What is being asked :: No pictures in the copy, please: retype all the records exactly.

Stored records ::
= Beginning of Section =
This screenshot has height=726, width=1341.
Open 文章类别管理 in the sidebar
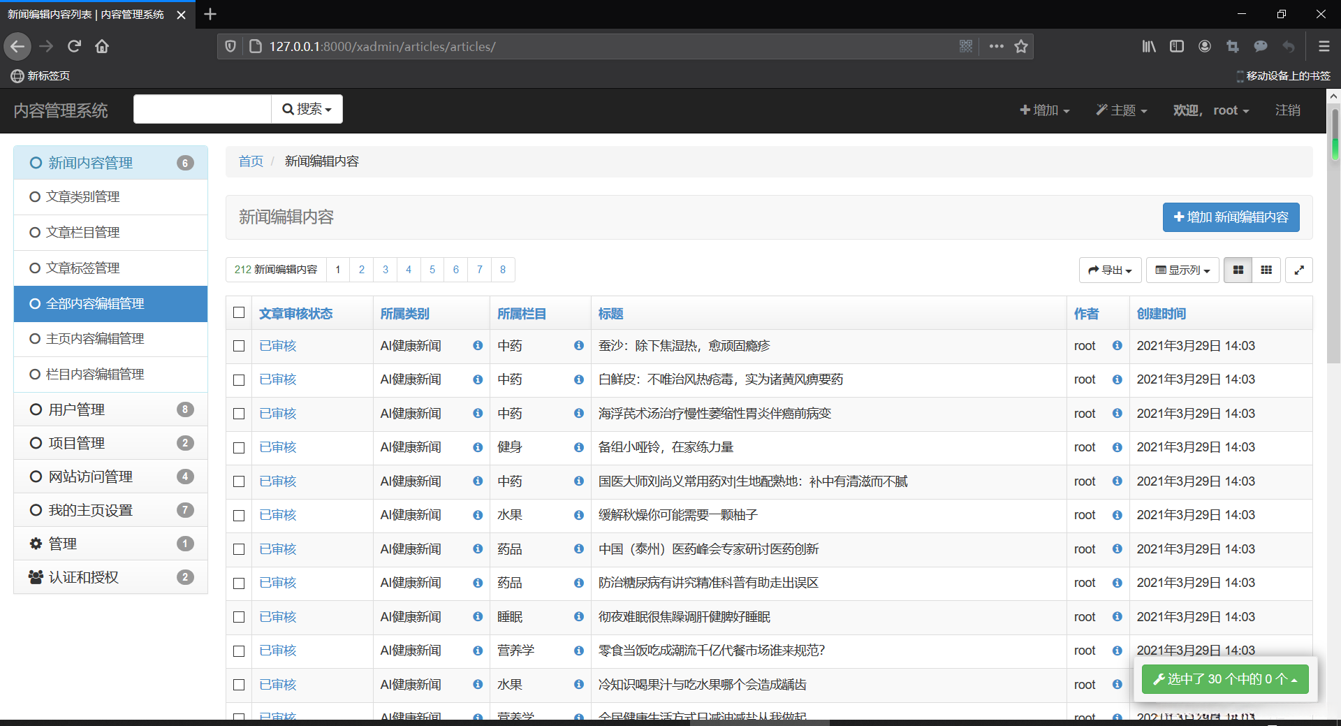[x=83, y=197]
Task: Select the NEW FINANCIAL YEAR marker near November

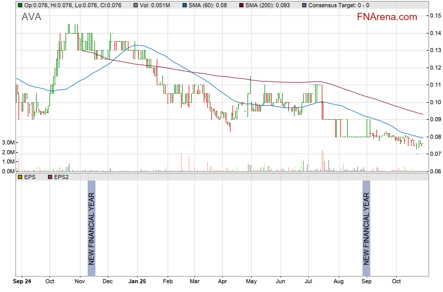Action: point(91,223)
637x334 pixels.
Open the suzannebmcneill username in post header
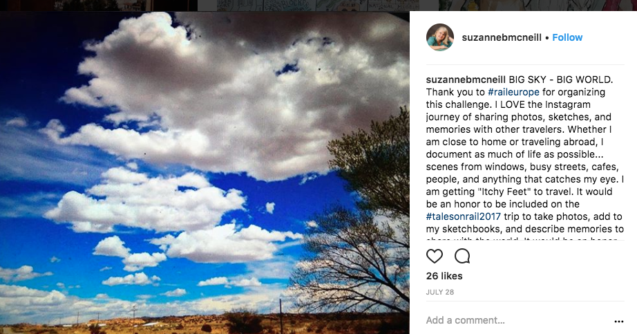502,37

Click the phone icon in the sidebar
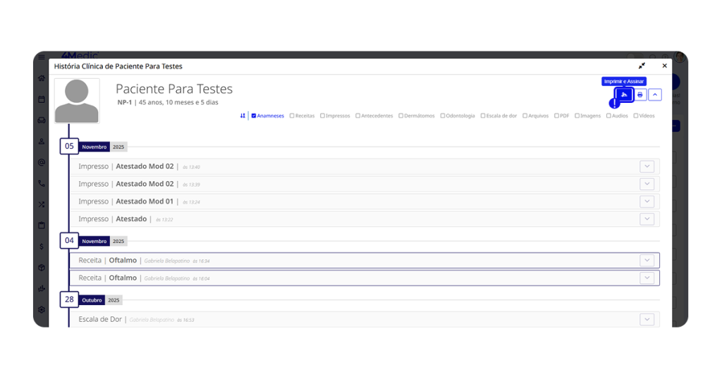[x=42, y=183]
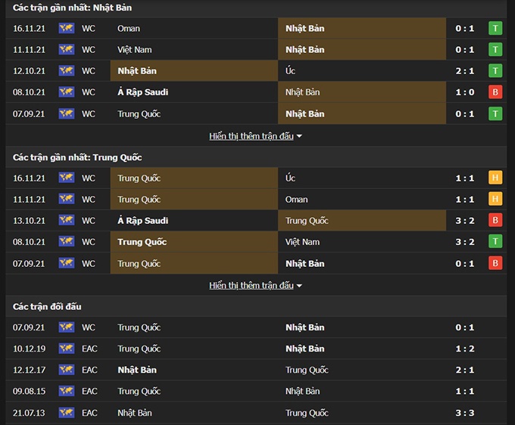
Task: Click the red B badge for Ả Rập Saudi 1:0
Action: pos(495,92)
= End of Section =
Exercise result ::
This screenshot has height=726, width=1341.
Open 文章类别管理 in the sidebar
[x=83, y=197]
Task: Select the NEW FINANCIAL YEAR marker near November

Action: point(91,223)
637x334 pixels.
Open the suzannebmcneill username in post header
502,37

Click the phone icon in the sidebar
[x=42, y=183]
Task: Click the red B badge for Ả Rập Saudi 1:0
Action: pos(495,92)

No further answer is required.